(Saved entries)
[Start of section]

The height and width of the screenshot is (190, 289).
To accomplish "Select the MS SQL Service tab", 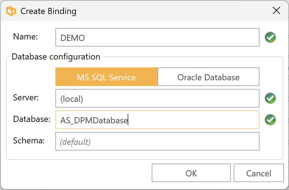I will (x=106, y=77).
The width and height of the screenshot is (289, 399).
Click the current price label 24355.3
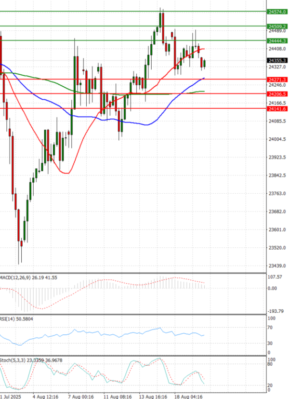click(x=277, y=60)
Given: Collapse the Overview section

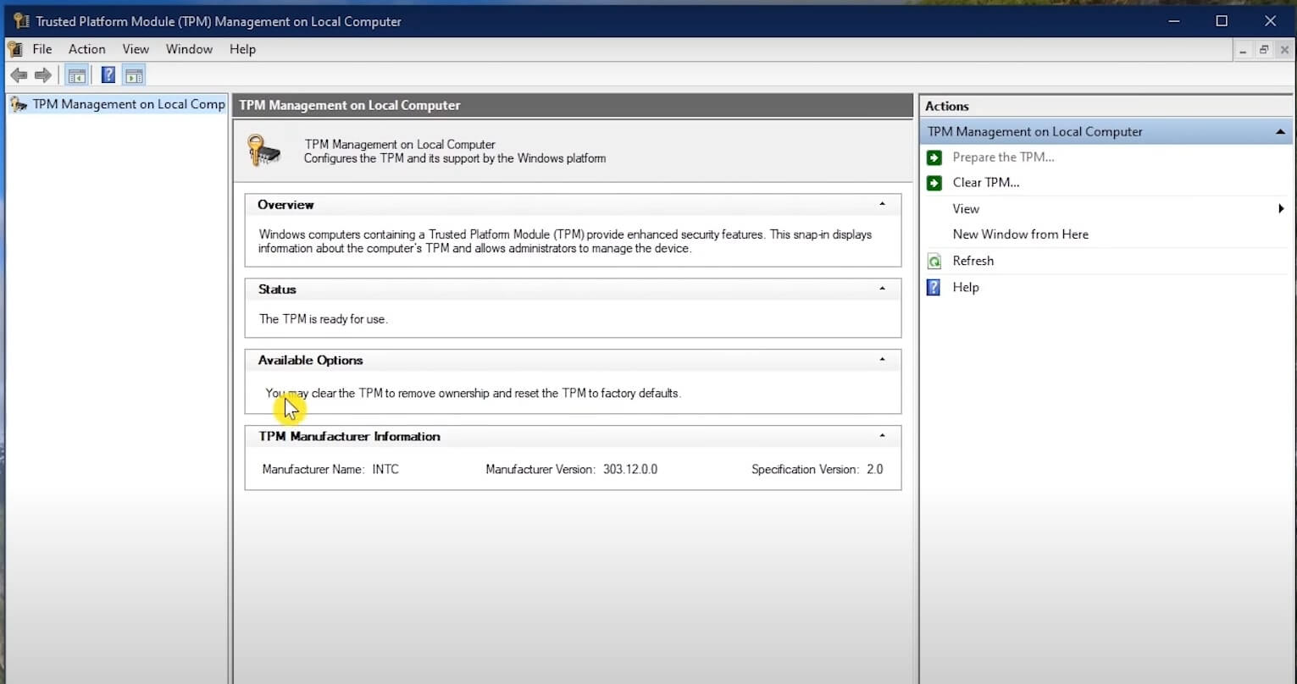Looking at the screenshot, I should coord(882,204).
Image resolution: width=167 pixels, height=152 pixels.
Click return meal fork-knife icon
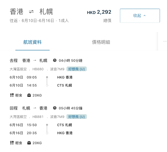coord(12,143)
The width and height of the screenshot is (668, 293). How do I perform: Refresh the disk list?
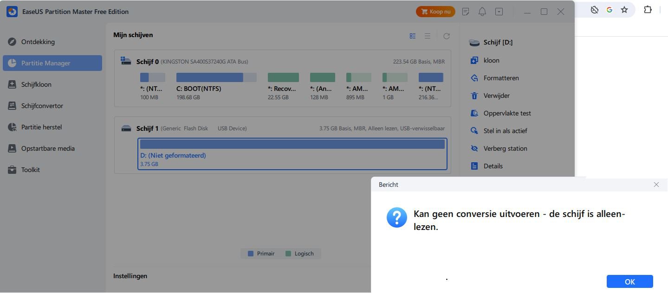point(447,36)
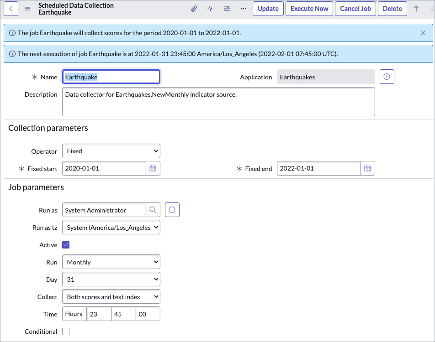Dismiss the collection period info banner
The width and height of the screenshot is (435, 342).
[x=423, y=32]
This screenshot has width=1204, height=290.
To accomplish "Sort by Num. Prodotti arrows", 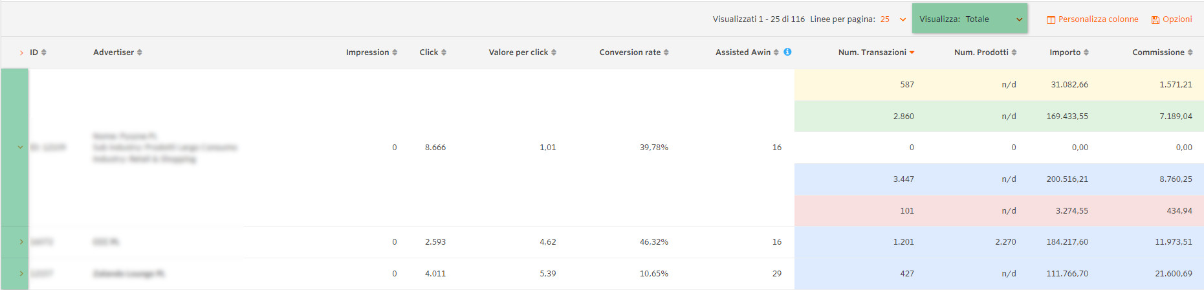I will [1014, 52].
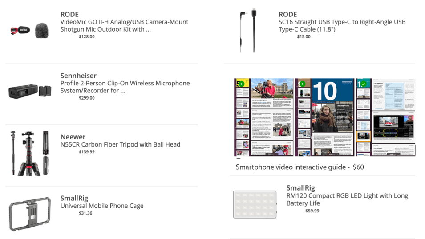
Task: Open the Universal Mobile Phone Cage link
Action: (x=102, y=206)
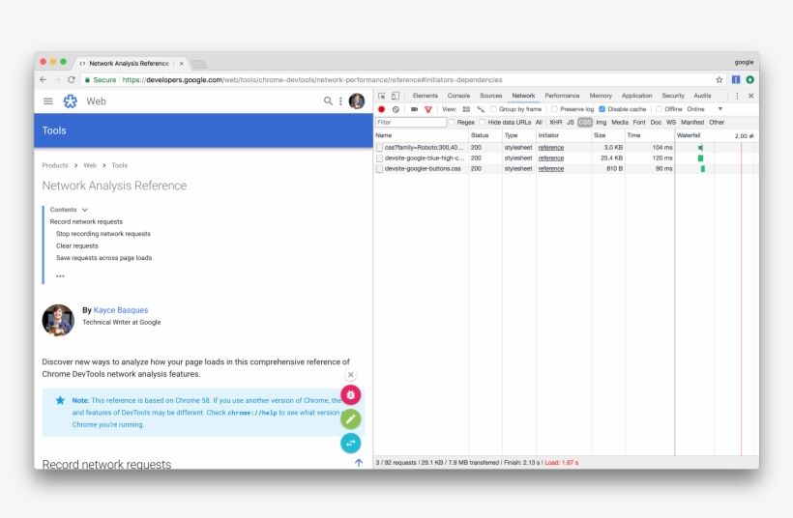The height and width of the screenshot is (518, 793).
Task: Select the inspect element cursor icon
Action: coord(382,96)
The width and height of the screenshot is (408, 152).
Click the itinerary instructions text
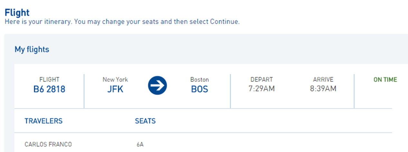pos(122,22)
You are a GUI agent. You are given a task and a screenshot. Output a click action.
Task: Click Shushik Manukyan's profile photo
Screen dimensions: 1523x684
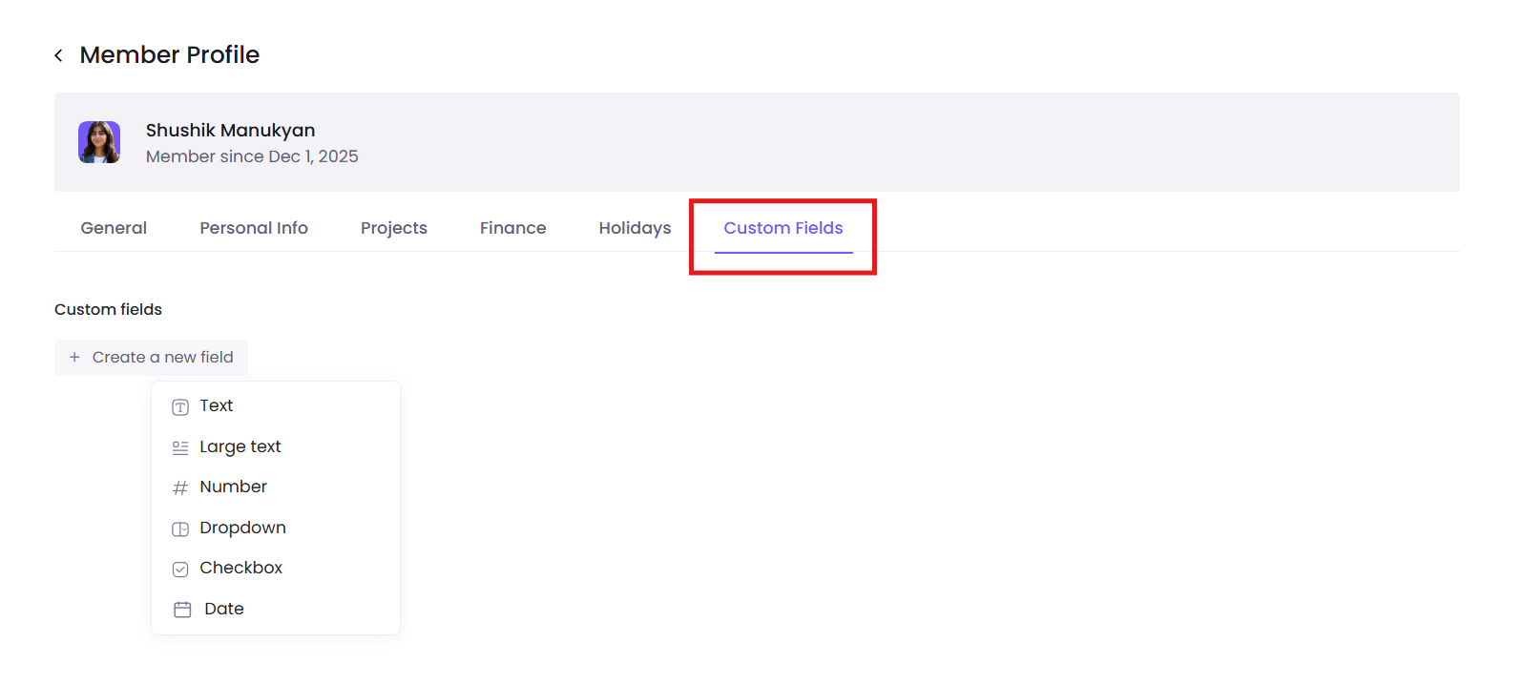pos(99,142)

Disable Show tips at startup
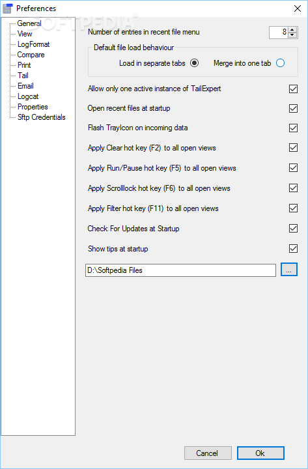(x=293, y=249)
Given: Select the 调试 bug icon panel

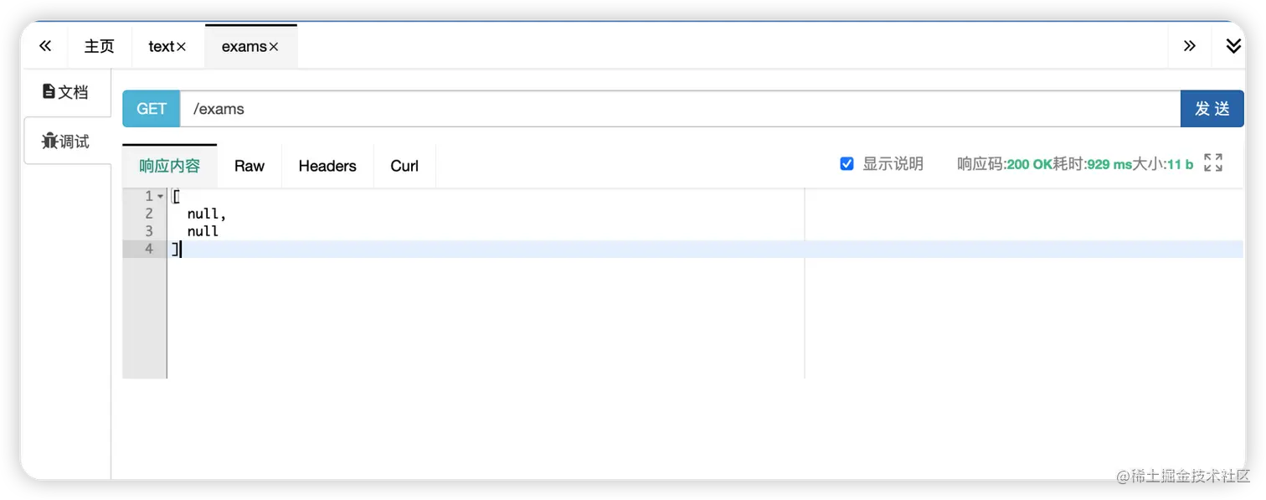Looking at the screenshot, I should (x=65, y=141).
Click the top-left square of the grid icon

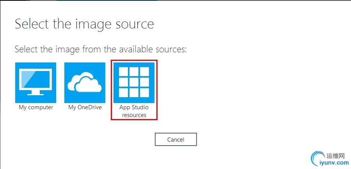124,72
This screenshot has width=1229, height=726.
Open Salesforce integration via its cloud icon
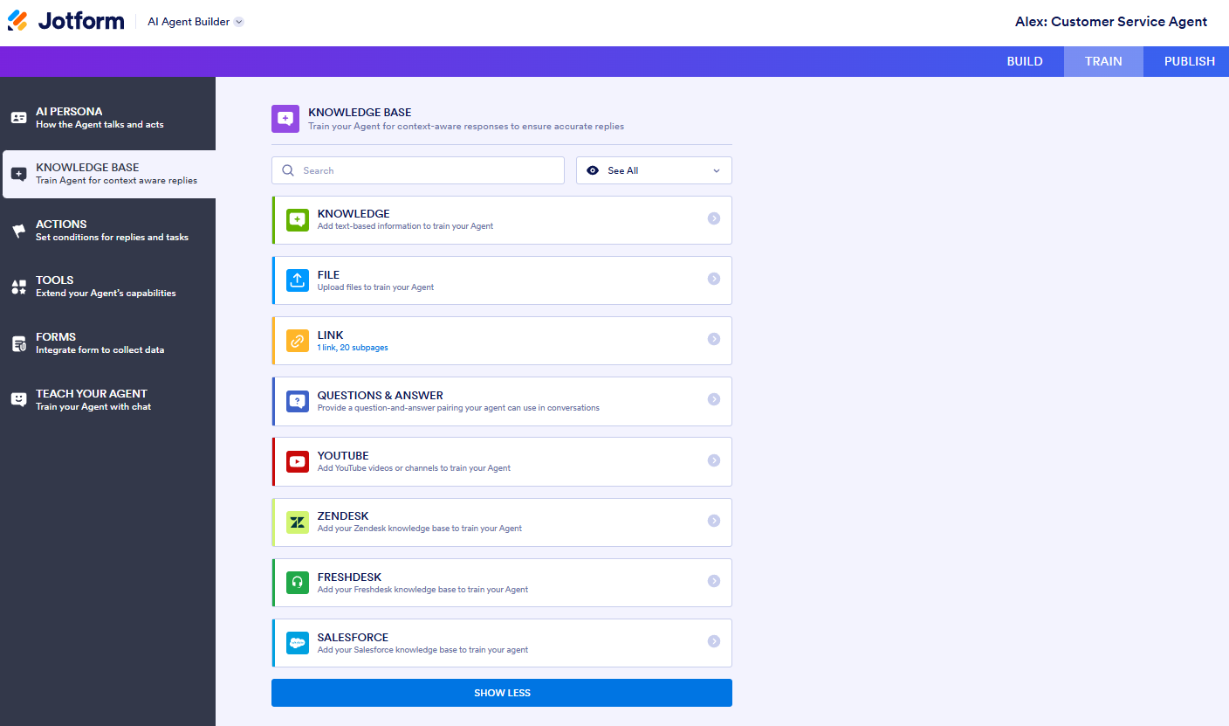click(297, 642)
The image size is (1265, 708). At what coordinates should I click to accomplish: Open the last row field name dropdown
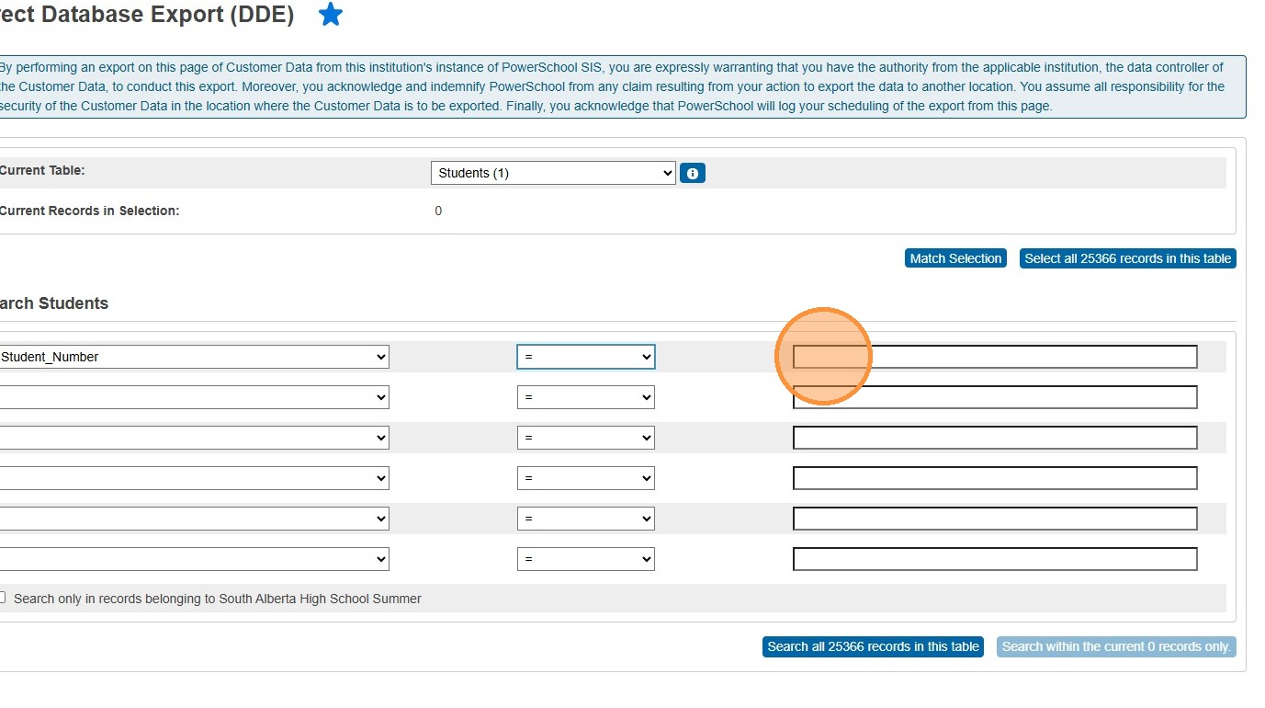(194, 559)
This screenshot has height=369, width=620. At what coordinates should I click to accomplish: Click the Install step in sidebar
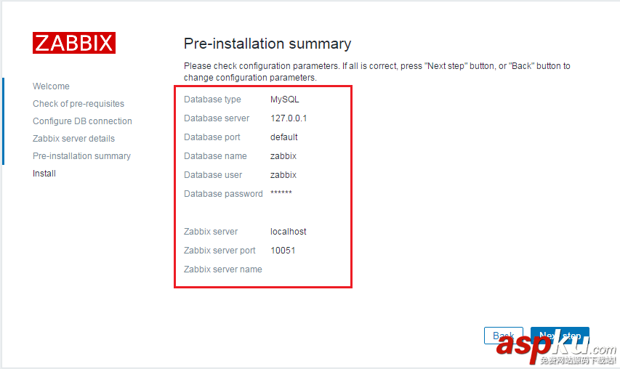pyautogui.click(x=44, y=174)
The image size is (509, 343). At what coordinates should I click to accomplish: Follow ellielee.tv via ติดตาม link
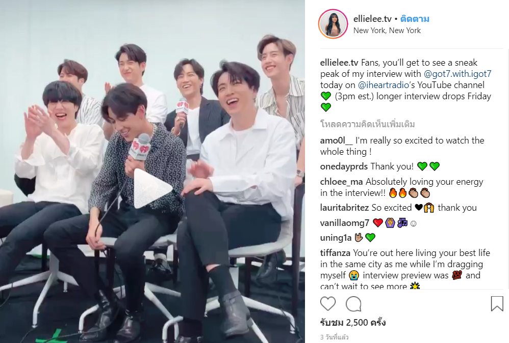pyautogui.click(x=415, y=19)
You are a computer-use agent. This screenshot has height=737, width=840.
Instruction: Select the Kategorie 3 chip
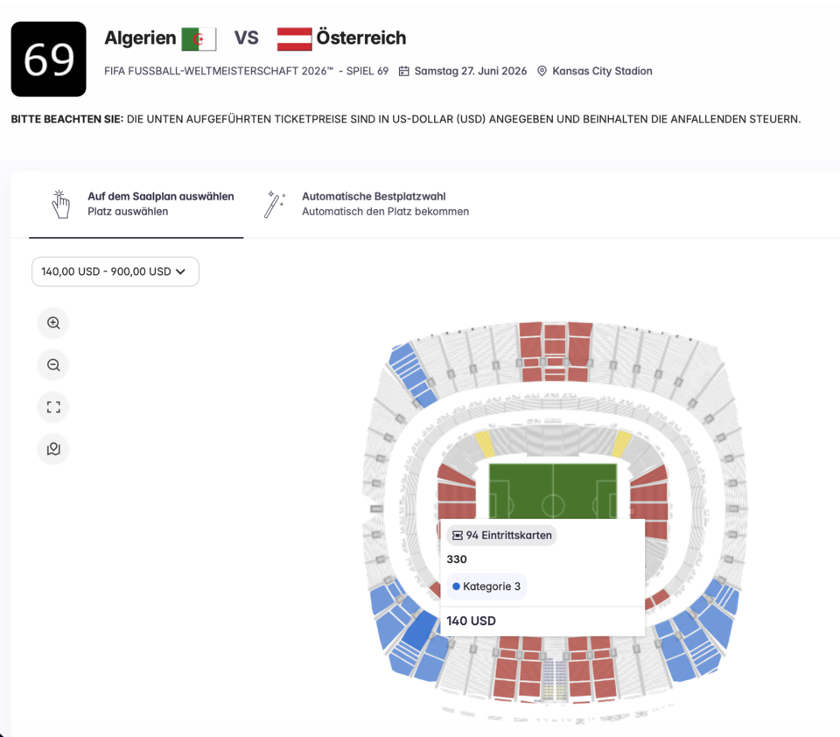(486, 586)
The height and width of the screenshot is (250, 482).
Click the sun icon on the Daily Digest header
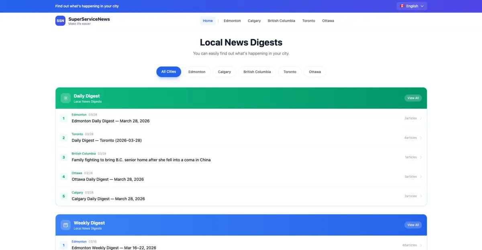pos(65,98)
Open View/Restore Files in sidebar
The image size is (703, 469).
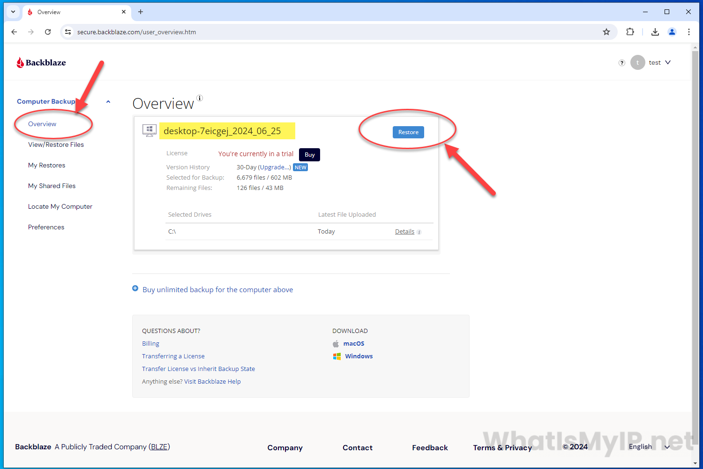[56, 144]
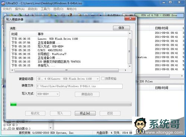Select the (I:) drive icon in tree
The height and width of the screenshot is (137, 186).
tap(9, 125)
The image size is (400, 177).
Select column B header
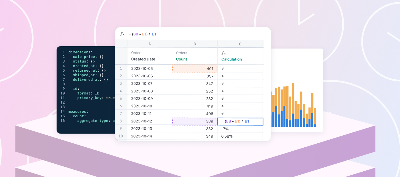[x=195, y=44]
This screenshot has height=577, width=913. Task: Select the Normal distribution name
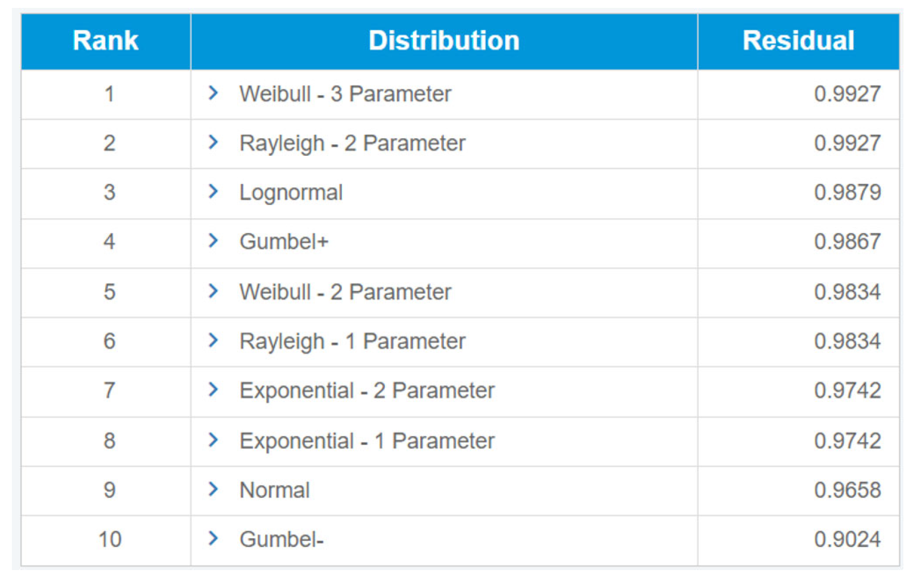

[End of section]

- Exercise description -
What are the lines from the one containing "The image size is (703, 469)." through the end of the records? Write them out exactly, leaving out the pictures.

- Exercise answer -
The image size is (703, 469).
[56, 144]
Select the (I:) drive icon in tree
The height and width of the screenshot is (137, 186).
tap(9, 125)
The image size is (400, 177).
Select column B header
[x=195, y=44]
This screenshot has height=577, width=913. Task: Select the Normal distribution name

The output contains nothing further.